__Your assignment__:
Copy out the listing exactly.

__Data shown__:
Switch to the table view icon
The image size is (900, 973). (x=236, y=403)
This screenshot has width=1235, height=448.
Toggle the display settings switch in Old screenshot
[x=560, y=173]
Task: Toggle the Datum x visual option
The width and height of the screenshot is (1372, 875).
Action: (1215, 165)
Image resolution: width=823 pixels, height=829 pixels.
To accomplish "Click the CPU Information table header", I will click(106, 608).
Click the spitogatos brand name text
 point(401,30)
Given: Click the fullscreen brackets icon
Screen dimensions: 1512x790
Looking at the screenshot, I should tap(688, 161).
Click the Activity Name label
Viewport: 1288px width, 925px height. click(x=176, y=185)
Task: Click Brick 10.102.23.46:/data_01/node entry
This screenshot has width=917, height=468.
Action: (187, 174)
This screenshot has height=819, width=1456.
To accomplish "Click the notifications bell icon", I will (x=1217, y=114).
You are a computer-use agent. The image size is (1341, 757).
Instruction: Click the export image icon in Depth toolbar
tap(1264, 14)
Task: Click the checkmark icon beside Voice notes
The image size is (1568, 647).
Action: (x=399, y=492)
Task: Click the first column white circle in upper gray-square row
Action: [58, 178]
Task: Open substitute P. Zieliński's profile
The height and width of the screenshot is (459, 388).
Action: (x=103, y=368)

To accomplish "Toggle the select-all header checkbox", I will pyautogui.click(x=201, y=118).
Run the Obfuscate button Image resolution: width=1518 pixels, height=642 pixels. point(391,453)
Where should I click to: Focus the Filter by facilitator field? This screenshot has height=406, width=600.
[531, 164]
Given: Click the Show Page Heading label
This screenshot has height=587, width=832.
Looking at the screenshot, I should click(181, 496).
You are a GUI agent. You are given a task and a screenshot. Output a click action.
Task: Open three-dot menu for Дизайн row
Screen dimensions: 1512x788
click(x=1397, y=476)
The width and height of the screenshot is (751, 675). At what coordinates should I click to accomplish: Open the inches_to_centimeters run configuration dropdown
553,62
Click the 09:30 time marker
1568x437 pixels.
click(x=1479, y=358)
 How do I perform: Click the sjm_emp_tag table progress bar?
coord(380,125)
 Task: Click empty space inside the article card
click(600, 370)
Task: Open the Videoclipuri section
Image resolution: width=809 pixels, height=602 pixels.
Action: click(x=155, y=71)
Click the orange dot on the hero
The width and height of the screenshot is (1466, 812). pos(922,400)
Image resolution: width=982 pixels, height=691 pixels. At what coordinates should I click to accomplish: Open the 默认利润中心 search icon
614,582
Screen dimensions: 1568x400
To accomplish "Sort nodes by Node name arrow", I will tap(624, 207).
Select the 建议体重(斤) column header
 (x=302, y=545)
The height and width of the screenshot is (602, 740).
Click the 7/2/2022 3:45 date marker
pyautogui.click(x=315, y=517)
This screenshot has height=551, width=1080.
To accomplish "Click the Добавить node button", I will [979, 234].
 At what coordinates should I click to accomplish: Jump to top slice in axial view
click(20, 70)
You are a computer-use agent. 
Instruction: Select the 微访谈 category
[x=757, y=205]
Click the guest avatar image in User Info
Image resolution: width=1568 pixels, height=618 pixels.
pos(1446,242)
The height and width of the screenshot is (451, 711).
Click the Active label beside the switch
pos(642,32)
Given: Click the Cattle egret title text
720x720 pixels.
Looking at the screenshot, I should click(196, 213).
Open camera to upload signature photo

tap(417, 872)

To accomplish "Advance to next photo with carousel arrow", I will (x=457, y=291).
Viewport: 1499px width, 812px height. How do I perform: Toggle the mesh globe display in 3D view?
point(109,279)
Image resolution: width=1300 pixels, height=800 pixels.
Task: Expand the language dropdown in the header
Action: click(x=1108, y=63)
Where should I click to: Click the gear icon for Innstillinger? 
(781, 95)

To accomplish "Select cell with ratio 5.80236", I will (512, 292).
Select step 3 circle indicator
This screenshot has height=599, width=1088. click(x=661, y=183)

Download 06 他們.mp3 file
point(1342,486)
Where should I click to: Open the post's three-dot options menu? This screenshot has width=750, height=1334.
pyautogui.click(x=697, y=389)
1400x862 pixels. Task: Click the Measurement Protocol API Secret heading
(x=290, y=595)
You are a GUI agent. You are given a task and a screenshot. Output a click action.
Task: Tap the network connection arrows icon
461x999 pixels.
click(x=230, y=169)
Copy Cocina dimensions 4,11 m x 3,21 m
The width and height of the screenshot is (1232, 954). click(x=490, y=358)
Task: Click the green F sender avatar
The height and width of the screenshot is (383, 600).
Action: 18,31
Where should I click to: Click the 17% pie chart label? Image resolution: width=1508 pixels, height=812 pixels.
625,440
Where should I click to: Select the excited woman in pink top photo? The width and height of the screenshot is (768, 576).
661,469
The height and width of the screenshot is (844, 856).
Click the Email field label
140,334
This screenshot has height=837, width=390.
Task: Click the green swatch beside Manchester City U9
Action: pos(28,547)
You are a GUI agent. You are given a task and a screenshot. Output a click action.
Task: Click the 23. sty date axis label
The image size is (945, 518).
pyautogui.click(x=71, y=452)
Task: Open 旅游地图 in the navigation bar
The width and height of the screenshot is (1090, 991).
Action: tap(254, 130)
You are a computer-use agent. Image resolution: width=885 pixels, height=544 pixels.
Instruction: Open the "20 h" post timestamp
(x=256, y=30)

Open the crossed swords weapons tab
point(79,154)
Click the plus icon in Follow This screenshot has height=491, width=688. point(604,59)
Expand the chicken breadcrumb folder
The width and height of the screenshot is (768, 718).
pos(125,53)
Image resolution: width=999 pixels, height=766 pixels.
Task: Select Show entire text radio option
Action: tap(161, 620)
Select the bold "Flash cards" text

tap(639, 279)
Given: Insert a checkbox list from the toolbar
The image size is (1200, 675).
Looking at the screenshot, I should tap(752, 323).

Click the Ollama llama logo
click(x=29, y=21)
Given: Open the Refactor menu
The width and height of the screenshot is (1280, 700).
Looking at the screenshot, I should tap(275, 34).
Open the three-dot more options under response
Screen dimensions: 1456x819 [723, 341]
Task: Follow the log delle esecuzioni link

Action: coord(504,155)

__Response box__:
Switch to the table view icon
The image size is (900, 973). (x=236, y=403)
This screenshot has width=1235, height=448.
Toggle the display settings switch in Old screenshot
[x=560, y=173]
Task: Toggle the Datum x visual option
The width and height of the screenshot is (1372, 875).
Action: (1215, 165)
Image resolution: width=823 pixels, height=829 pixels.
To accomplish "Click the CPU Information table header", I will click(106, 608).
Click the spitogatos brand name text
 point(401,30)
Given: Click the fullscreen brackets icon
Screen dimensions: 1512x790
Looking at the screenshot, I should tap(688, 161).
Click the Activity Name label
Viewport: 1288px width, 925px height. click(x=176, y=185)
Task: Click Brick 10.102.23.46:/data_01/node entry
This screenshot has width=917, height=468.
Action: (187, 174)
This screenshot has height=819, width=1456.
To accomplish "Click the notifications bell icon", I will (x=1217, y=114).
You are a computer-use agent. The image size is (1341, 757).
Instruction: Click the export image icon in Depth toolbar
tap(1264, 14)
Task: Click the checkmark icon beside Voice notes
The image size is (1568, 647).
Action: (x=399, y=492)
Task: Click the first column white circle in upper gray-square row
Action: [58, 178]
Task: Open substitute P. Zieliński's profile
The height and width of the screenshot is (459, 388).
Action: (x=103, y=368)

To accomplish "Toggle the select-all header checkbox", I will pyautogui.click(x=201, y=118).
Run the Obfuscate button Image resolution: width=1518 pixels, height=642 pixels. point(391,453)
Where should I click to: Focus the Filter by facilitator field? This screenshot has height=406, width=600.
[531, 164]
Given: Click the Show Page Heading label
This screenshot has height=587, width=832.
Looking at the screenshot, I should click(181, 496).
You are a GUI agent. You are given a task and a screenshot. Output a click action.
Task: Open three-dot menu for Дизайн row
Screen dimensions: 1512x788
click(x=1397, y=476)
The width and height of the screenshot is (751, 675). At what coordinates should I click to accomplish: Open the inches_to_centimeters run configuration dropdown
553,62
Click the 09:30 time marker
1568x437 pixels.
click(x=1479, y=358)
 How do I perform: Click the sjm_emp_tag table progress bar?
coord(380,125)
 Task: Click empty space inside the article card
click(600, 370)
Task: Open the Videoclipuri section
Image resolution: width=809 pixels, height=602 pixels.
Action: click(x=155, y=71)
Click the orange dot on the hero
The width and height of the screenshot is (1466, 812). pos(922,400)
Image resolution: width=982 pixels, height=691 pixels. At what coordinates should I click to accomplish: Open the 默认利润中心 search icon
614,582
Screen dimensions: 1568x400
To accomplish "Sort nodes by Node name arrow", I will tap(624, 207).
Select the 建议体重(斤) column header
 (x=302, y=545)
The height and width of the screenshot is (602, 740).
Click the 7/2/2022 3:45 date marker
pyautogui.click(x=315, y=517)
This screenshot has height=551, width=1080.
To accomplish "Click the Добавить node button", I will [979, 234].
 At what coordinates should I click to accomplish: Jump to top slice in axial view
click(20, 70)
You are a computer-use agent. 
Instruction: Select the 微访谈 category
[x=757, y=205]
Click the guest avatar image in User Info
Image resolution: width=1568 pixels, height=618 pixels.
pos(1446,242)
The height and width of the screenshot is (451, 711).
Click the Active label beside the switch
pos(642,32)
Given: Click the Cattle egret title text
720x720 pixels.
Looking at the screenshot, I should click(196, 213).
Open camera to upload signature photo

tap(417, 872)

To accomplish "Advance to next photo with carousel arrow", I will (x=457, y=291).
Viewport: 1499px width, 812px height. How do I perform: Toggle the mesh globe display in 3D view?
point(109,279)
Image resolution: width=1300 pixels, height=800 pixels.
Task: Expand the language dropdown in the header
Action: click(x=1108, y=63)
Where should I click to: Click the gear icon for Innstillinger? 
(781, 95)

To accomplish "Select cell with ratio 5.80236", I will (512, 292).
Select step 3 circle indicator
This screenshot has height=599, width=1088. click(x=661, y=183)

Download 06 他們.mp3 file
point(1342,486)
Where should I click to: Open the post's three-dot options menu? This screenshot has width=750, height=1334.
pyautogui.click(x=697, y=389)
1400x862 pixels. Task: Click the Measurement Protocol API Secret heading
(x=290, y=595)
You are a GUI agent. You are given a task and a screenshot. Output a click action.
Task: Tap the network connection arrows icon
461x999 pixels.
click(x=230, y=169)
Copy Cocina dimensions 4,11 m x 3,21 m
The width and height of the screenshot is (1232, 954). click(x=490, y=358)
Task: Click the green F sender avatar
The height and width of the screenshot is (383, 600).
Action: 18,31
Where should I click to: Click the 17% pie chart label? Image resolution: width=1508 pixels, height=812 pixels.
625,440
Where should I click to: Select the excited woman in pink top photo? The width and height of the screenshot is (768, 576).
661,469
The height and width of the screenshot is (844, 856).
Click the Email field label
140,334
This screenshot has height=837, width=390.
Task: Click the green swatch beside Manchester City U9
Action: pos(28,547)
You are a GUI agent. You are given a task and a screenshot. Output a click action.
Task: Click the 23. sty date axis label
The image size is (945, 518).
pyautogui.click(x=71, y=452)
Task: Open 旅游地图 in the navigation bar
The width and height of the screenshot is (1090, 991).
Action: tap(254, 130)
You are a computer-use agent. Image resolution: width=885 pixels, height=544 pixels.
Instruction: Open the "20 h" post timestamp
(x=256, y=30)

Open the crossed swords weapons tab
point(79,154)
Click the plus icon in Follow This screenshot has height=491, width=688. point(604,59)
Expand the chicken breadcrumb folder
The width and height of the screenshot is (768, 718).
pos(125,53)
Image resolution: width=999 pixels, height=766 pixels.
Task: Select Show entire text radio option
Action: tap(161, 620)
Select the bold "Flash cards" text

tap(639, 279)
Given: Insert a checkbox list from the toolbar
The image size is (1200, 675).
Looking at the screenshot, I should tap(752, 323).

Click the Ollama llama logo
click(x=29, y=21)
Given: Open the Refactor menu
The width and height of the screenshot is (1280, 700).
Looking at the screenshot, I should tap(275, 34).
Open the three-dot more options under response
Screen dimensions: 1456x819 [723, 341]
Task: Follow the log delle esecuzioni link

Action: coord(504,155)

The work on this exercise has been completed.